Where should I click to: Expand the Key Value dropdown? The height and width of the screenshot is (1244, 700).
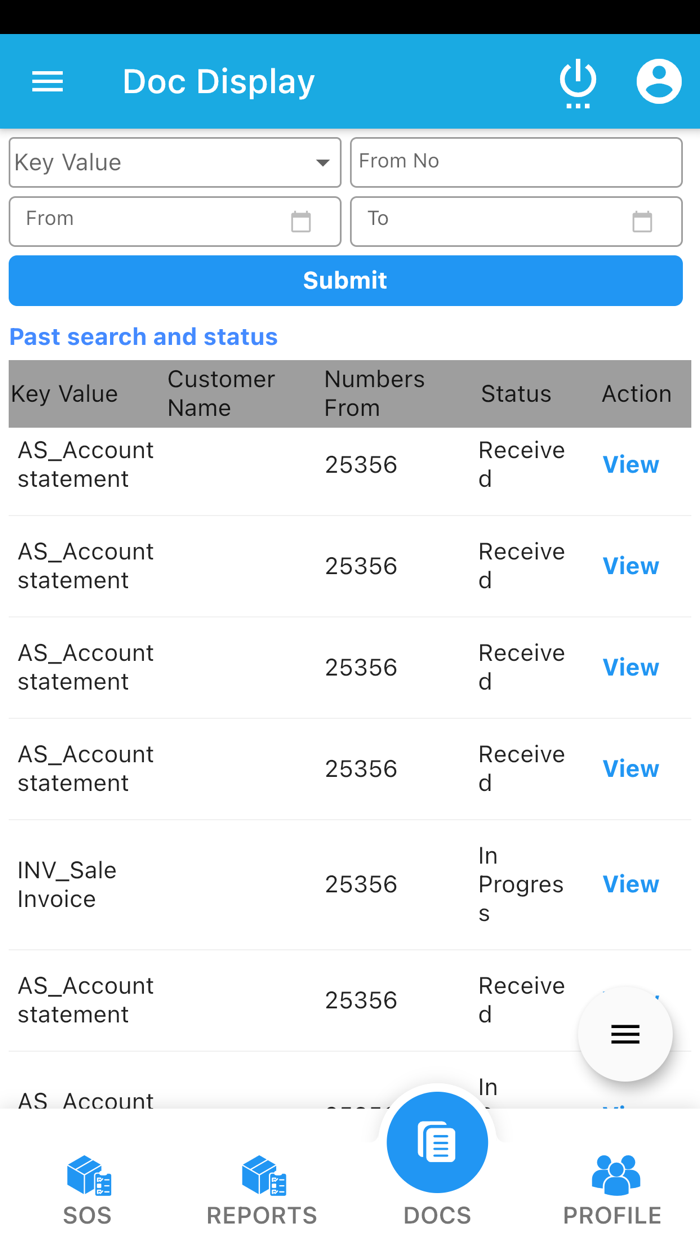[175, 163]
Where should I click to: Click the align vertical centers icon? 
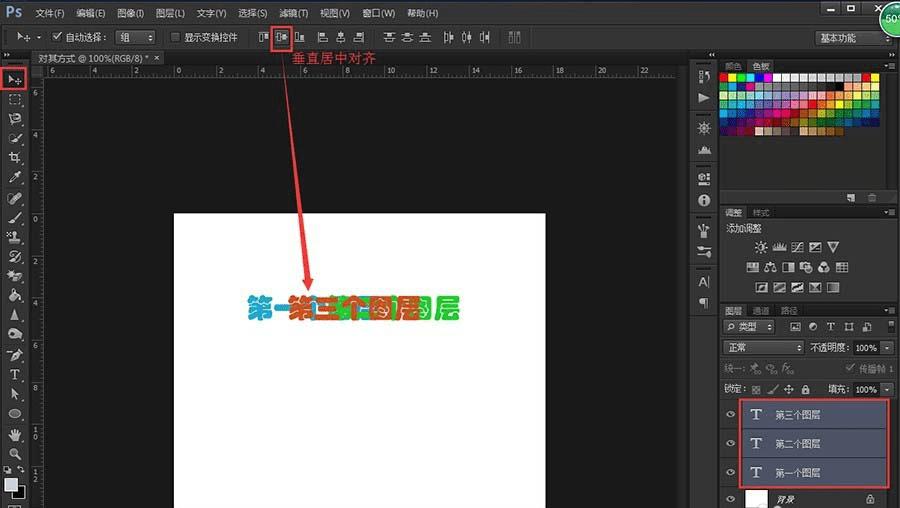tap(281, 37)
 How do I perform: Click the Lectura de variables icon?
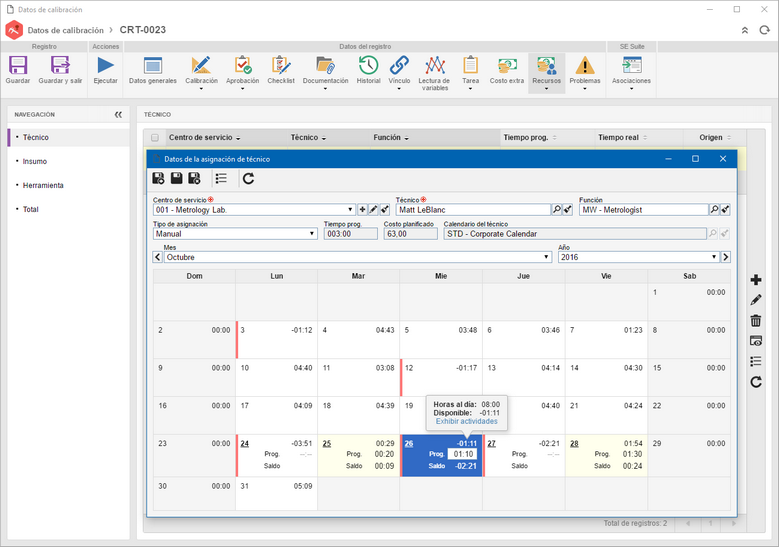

------------------------------

Exercise instructions:
Transcribe the records above exactly, skipping pictures.

Output below:
Where should I click to: Expand the Key Value dropdown? The height and width of the screenshot is (1244, 700).
[175, 163]
Where should I click to: Click the align vertical centers icon? 
tap(281, 37)
 How do I perform: Click the Lectura de variables icon?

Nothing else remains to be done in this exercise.